Records from a dataset
-.-.-
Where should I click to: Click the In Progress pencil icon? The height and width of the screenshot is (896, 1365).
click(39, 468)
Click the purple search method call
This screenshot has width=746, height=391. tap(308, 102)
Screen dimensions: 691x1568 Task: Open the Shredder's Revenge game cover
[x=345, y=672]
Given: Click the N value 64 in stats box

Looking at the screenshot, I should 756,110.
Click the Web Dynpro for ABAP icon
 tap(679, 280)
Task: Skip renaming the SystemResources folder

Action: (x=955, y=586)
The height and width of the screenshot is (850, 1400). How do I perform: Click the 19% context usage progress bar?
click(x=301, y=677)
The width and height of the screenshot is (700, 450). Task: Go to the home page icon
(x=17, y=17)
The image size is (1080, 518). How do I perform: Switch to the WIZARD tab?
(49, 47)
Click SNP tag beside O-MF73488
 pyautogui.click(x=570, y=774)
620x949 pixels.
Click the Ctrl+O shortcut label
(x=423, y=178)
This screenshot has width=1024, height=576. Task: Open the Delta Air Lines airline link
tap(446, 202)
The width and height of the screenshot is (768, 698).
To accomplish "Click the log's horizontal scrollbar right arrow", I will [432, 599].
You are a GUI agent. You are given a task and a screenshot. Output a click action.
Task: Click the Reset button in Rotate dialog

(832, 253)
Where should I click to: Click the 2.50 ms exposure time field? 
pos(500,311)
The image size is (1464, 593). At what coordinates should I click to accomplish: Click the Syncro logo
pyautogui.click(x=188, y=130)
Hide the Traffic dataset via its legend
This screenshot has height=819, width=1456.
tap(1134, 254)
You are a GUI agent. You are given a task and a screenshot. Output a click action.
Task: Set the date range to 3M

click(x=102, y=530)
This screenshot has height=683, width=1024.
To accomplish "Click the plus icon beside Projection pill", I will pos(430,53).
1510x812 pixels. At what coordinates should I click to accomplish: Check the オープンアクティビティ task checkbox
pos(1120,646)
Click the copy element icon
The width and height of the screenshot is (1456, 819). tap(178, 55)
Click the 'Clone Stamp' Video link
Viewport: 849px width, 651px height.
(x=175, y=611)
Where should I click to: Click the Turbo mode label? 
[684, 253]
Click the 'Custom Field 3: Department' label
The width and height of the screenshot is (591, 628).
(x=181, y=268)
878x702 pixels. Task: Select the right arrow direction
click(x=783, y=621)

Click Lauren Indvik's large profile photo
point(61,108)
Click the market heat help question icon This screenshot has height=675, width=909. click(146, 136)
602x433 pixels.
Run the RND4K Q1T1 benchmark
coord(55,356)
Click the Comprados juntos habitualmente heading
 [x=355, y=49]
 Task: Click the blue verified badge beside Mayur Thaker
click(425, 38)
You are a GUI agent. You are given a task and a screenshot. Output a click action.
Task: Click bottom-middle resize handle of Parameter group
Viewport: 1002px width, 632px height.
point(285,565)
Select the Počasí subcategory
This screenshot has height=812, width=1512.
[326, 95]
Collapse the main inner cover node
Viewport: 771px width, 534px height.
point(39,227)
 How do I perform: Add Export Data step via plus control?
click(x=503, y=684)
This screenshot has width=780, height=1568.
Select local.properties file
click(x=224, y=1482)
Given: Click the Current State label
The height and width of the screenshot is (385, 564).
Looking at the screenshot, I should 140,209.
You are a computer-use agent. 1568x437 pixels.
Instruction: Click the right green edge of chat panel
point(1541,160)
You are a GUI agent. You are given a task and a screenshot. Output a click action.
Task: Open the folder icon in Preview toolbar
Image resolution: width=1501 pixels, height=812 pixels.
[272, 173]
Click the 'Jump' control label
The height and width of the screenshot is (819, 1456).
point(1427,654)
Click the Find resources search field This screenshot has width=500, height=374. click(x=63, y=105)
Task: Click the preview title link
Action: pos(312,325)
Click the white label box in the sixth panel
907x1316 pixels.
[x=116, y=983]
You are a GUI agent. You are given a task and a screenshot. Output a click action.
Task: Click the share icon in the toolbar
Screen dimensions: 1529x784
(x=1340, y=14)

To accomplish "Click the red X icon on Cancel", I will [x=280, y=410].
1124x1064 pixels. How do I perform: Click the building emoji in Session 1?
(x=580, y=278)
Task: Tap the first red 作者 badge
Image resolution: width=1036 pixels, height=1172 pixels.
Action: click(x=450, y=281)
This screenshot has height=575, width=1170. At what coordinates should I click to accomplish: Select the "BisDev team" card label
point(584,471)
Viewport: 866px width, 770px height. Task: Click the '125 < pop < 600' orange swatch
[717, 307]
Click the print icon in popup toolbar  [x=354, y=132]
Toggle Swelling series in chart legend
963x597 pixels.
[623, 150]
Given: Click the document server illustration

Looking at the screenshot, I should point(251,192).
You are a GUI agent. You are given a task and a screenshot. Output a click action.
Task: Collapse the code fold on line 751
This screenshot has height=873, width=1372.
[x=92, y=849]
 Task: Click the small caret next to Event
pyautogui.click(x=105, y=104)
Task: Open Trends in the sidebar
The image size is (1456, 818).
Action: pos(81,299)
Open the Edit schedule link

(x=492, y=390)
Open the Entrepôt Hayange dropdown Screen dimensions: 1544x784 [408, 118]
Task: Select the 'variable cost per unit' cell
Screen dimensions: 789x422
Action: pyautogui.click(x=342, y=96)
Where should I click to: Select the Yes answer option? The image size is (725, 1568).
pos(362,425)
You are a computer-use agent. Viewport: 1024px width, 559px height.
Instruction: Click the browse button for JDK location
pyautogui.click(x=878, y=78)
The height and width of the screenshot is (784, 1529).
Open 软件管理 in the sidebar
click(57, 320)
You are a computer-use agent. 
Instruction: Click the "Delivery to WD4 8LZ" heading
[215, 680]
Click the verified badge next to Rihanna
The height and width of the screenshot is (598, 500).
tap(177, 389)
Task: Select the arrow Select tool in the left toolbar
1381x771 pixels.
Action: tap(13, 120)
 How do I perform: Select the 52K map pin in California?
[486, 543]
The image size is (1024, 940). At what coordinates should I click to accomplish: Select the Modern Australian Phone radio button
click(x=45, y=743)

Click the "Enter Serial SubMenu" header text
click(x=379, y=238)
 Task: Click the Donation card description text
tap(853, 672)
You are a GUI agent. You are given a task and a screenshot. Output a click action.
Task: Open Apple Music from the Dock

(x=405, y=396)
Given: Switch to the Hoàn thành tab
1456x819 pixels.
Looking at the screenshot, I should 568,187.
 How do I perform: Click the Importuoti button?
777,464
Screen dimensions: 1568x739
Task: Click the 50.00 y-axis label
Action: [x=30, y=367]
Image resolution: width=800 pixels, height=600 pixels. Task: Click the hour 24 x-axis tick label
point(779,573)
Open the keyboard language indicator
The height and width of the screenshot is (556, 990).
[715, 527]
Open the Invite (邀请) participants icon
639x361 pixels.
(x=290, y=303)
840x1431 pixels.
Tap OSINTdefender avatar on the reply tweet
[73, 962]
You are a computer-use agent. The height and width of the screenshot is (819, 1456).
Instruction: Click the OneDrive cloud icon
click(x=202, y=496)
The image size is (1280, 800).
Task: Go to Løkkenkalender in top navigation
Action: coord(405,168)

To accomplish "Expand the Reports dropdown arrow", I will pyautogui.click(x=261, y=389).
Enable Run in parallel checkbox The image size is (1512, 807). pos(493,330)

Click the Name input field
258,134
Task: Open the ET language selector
-.-.-
Stated exercise
Return the lines above word for word, beginning with the first line and continuing through the line that contains "I will pos(430,53).".

Right answer
Where should I click to: Click the In Progress pencil icon? The height and width of the screenshot is (896, 1365).
click(39, 468)
Click the purple search method call
This screenshot has width=746, height=391. tap(308, 102)
Screen dimensions: 691x1568 Task: Open the Shredder's Revenge game cover
[x=345, y=672]
Given: Click the N value 64 in stats box

Looking at the screenshot, I should 756,110.
Click the Web Dynpro for ABAP icon
 tap(679, 280)
Task: Skip renaming the SystemResources folder

Action: (x=955, y=586)
The height and width of the screenshot is (850, 1400). How do I perform: Click the 19% context usage progress bar?
click(x=301, y=677)
The width and height of the screenshot is (700, 450). Task: Go to the home page icon
(x=17, y=17)
The image size is (1080, 518). How do I perform: Switch to the WIZARD tab?
(49, 47)
Click SNP tag beside O-MF73488
 pyautogui.click(x=570, y=774)
620x949 pixels.
Click the Ctrl+O shortcut label
(x=423, y=178)
This screenshot has width=1024, height=576. Task: Open the Delta Air Lines airline link
tap(446, 202)
The width and height of the screenshot is (768, 698).
To accomplish "Click the log's horizontal scrollbar right arrow", I will [432, 599].
You are a GUI agent. You are given a task and a screenshot. Output a click action.
Task: Click the Reset button in Rotate dialog

(832, 253)
Where should I click to: Click the 2.50 ms exposure time field? 
pos(500,311)
The image size is (1464, 593). At what coordinates should I click to accomplish: Click the Syncro logo
pyautogui.click(x=188, y=130)
Hide the Traffic dataset via its legend
This screenshot has height=819, width=1456.
tap(1134, 254)
You are a GUI agent. You are given a task and a screenshot. Output a click action.
Task: Set the date range to 3M

click(x=102, y=530)
This screenshot has height=683, width=1024.
To accomplish "Click the plus icon beside Projection pill", I will pos(430,53).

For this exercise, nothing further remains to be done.